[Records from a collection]

::::::::::

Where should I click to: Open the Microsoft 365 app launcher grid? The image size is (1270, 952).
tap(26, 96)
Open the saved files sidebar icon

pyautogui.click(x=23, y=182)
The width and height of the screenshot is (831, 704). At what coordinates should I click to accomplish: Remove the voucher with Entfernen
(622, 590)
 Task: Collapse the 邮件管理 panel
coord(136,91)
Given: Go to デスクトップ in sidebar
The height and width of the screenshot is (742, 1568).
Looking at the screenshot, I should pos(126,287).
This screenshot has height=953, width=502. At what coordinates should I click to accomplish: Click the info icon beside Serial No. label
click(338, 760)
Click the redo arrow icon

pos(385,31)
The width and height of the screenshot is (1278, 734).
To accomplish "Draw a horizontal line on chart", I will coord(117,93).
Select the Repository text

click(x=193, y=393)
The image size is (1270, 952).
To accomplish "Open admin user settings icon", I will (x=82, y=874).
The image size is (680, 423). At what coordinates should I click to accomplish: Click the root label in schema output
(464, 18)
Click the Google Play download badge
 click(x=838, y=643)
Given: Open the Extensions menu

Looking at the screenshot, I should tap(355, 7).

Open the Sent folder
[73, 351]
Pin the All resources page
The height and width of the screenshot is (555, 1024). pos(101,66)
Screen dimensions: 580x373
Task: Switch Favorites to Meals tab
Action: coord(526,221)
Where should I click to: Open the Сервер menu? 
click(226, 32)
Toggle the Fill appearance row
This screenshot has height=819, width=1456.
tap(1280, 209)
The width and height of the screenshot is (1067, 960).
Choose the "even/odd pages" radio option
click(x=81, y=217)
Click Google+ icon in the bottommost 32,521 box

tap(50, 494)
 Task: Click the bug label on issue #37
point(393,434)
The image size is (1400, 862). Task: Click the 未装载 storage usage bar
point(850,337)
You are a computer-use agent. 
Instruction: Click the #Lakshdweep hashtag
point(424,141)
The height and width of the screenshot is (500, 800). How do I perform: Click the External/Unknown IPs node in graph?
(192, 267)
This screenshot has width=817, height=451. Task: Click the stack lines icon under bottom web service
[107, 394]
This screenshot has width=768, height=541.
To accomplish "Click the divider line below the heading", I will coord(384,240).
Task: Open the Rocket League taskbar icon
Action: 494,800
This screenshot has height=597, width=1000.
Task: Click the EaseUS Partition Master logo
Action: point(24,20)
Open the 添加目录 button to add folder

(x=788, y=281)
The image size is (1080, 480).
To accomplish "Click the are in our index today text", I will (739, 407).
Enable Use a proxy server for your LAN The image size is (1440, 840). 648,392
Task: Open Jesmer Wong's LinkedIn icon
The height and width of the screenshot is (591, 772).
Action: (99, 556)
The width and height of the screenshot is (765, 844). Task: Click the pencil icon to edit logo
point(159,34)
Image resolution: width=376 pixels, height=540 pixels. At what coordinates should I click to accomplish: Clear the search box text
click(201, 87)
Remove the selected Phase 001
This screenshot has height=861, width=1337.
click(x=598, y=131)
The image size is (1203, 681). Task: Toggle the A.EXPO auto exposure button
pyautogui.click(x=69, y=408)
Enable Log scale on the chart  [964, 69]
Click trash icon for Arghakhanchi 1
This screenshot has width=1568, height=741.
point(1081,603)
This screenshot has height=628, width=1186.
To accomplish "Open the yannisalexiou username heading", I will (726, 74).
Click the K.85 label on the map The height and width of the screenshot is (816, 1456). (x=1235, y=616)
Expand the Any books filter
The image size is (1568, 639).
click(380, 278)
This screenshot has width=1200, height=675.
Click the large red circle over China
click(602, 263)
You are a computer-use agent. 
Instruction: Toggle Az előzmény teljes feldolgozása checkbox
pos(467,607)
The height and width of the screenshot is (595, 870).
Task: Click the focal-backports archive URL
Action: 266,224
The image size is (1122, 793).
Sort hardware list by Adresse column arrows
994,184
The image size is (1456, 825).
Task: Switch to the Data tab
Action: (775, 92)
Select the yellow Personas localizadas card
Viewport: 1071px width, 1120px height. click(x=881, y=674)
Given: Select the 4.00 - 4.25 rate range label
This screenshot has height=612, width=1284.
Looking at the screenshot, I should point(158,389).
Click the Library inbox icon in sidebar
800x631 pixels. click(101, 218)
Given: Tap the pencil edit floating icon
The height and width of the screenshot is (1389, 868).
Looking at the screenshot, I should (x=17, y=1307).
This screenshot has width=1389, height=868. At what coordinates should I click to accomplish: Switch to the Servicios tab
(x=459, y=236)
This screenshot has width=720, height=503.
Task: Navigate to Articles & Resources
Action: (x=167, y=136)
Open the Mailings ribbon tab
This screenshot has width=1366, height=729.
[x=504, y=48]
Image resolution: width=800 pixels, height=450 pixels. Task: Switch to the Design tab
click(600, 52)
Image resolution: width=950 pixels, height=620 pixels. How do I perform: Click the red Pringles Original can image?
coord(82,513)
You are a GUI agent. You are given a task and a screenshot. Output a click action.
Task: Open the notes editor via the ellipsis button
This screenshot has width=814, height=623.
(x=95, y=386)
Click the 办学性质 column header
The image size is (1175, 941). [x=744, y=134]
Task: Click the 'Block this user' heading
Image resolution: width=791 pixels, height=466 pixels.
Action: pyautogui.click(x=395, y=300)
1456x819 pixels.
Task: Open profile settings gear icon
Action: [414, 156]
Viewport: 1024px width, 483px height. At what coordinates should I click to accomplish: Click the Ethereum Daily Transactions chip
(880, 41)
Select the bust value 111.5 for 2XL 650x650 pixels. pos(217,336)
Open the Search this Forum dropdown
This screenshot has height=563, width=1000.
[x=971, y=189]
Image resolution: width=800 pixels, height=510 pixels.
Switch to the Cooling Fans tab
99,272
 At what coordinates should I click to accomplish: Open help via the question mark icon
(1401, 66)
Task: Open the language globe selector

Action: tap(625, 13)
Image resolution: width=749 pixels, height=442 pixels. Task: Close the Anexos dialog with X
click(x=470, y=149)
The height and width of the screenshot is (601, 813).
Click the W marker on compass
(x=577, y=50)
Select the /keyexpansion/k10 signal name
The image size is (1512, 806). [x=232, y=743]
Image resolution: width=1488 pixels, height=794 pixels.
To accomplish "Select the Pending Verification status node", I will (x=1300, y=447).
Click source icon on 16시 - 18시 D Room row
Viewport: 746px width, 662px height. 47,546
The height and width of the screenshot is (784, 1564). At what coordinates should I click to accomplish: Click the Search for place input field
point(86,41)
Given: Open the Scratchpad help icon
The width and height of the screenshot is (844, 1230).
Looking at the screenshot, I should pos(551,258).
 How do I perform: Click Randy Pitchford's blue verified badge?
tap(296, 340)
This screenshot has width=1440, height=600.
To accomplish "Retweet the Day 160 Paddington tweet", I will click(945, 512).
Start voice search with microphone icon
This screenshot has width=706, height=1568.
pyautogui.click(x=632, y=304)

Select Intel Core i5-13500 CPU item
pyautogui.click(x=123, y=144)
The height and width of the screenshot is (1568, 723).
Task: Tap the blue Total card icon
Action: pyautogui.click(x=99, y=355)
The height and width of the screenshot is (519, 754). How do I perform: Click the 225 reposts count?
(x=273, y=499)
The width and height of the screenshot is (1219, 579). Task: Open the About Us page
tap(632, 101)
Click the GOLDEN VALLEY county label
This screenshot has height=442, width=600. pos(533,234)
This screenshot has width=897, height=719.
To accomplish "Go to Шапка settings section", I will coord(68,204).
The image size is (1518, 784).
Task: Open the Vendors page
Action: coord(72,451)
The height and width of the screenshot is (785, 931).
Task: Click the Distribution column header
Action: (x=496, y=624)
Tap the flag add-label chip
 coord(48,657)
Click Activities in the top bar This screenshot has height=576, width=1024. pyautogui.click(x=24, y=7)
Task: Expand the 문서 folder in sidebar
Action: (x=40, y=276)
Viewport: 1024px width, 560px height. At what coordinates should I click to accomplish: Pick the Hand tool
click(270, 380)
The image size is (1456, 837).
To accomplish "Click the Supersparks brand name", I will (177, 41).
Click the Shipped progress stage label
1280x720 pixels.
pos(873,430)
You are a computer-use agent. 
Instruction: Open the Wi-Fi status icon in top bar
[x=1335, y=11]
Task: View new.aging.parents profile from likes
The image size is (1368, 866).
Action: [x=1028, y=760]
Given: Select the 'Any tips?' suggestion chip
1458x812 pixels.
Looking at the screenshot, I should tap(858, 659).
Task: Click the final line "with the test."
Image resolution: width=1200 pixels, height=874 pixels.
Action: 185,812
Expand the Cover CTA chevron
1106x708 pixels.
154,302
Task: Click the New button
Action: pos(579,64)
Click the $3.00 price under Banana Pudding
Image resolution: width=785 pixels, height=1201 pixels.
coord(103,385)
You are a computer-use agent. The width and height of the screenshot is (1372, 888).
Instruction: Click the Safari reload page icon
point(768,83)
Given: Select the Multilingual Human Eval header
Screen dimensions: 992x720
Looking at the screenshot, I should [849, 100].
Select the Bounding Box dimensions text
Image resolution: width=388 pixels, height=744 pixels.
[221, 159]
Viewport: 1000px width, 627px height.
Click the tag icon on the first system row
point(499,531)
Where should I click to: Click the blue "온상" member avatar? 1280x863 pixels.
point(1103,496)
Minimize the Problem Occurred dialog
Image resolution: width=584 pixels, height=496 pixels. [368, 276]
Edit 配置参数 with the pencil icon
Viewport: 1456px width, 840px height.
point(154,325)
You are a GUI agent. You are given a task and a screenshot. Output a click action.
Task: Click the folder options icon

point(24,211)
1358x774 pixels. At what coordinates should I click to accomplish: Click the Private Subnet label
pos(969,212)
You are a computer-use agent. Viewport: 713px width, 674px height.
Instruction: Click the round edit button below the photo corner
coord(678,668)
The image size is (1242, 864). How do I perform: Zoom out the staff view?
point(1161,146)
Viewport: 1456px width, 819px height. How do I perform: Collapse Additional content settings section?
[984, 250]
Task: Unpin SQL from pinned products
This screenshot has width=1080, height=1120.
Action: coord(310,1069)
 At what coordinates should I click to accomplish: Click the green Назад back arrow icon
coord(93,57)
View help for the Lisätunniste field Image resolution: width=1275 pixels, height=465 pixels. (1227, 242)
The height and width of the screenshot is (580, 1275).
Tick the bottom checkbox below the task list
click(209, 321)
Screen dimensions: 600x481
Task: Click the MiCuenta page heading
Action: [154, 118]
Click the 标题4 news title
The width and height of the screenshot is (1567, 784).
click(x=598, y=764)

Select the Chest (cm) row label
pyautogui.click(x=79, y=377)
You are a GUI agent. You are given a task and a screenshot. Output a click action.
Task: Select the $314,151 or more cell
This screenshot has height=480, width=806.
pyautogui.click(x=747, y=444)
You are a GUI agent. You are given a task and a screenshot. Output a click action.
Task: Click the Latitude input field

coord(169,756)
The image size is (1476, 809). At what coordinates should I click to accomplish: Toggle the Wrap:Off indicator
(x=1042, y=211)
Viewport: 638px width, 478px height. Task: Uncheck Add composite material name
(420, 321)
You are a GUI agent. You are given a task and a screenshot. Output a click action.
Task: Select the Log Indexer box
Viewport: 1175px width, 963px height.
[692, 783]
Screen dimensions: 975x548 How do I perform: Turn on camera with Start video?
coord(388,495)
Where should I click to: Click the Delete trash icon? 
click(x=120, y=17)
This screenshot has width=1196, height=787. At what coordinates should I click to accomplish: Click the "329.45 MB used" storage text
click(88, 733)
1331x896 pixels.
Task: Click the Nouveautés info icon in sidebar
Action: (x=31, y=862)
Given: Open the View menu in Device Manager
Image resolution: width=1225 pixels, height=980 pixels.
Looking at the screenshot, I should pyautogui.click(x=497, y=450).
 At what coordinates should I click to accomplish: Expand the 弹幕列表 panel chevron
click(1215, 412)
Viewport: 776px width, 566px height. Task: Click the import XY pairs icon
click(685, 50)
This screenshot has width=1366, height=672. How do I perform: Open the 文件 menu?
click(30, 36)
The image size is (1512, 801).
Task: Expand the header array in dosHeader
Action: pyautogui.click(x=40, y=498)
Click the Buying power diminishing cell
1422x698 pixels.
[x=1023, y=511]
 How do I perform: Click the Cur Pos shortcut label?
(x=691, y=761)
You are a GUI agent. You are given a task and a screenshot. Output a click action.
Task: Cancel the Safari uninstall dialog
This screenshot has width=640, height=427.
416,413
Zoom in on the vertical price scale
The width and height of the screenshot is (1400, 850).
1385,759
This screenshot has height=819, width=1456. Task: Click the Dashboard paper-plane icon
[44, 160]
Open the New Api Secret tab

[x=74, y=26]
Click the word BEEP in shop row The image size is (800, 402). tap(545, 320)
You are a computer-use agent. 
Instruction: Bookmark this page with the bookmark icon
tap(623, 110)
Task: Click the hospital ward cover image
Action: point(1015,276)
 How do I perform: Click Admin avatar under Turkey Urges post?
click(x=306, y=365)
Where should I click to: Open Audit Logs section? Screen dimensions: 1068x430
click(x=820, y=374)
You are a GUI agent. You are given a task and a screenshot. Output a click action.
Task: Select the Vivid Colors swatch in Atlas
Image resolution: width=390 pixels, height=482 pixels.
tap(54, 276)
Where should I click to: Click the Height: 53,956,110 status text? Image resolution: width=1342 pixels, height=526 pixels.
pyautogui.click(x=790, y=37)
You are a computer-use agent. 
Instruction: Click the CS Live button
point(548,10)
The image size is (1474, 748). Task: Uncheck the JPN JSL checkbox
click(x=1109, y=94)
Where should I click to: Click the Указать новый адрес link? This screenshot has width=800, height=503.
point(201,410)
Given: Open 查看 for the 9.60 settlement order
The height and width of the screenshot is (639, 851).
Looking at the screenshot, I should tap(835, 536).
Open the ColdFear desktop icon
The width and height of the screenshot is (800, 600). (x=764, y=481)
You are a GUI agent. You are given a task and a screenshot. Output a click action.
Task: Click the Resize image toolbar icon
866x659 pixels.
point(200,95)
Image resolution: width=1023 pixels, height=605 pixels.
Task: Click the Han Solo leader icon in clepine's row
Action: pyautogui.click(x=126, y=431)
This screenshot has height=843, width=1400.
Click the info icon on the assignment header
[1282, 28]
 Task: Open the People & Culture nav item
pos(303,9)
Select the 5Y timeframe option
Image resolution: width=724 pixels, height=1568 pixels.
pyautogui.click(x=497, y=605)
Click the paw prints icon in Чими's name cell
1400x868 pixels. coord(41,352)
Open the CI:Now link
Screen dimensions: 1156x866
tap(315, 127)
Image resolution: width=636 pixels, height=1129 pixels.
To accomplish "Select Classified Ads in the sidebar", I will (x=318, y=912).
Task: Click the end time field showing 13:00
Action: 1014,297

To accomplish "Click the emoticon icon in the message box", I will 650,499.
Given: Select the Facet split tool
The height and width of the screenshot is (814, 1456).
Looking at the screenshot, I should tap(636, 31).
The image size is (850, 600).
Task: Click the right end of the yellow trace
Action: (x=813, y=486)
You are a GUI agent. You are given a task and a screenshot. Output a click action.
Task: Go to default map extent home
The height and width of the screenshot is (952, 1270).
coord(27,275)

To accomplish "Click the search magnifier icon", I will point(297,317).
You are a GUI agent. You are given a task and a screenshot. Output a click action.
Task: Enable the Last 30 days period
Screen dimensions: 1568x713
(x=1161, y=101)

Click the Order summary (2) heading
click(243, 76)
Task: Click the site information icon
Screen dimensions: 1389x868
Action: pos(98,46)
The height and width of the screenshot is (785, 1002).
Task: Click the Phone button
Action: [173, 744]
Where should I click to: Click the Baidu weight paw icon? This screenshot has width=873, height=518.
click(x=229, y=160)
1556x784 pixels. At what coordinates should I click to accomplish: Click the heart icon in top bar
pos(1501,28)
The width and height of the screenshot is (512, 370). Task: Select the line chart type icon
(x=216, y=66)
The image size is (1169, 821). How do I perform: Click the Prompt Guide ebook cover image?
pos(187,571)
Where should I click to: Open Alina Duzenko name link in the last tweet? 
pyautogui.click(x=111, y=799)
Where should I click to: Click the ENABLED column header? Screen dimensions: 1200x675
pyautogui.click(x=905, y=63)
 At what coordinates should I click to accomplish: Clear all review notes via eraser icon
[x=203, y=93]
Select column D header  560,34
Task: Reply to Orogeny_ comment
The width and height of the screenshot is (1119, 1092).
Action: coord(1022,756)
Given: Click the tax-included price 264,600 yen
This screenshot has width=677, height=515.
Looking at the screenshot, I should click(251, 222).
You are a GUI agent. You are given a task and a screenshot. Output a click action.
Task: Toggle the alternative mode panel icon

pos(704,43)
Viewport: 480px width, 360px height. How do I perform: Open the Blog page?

::::::::::

* _Problem to solve_
Repeat the rows from the line with "You are a computer-use agent. Viewport: 713px" up to and including the line with "point(1161,146)", keeping every character unchanged.

* _Answer for the task_
You are a computer-use agent. Viewport: 713px width, 674px height.
Instruction: Click the round edit button below the photo corner
coord(678,668)
The image size is (1242, 864). How do I perform: Zoom out the staff view?
point(1161,146)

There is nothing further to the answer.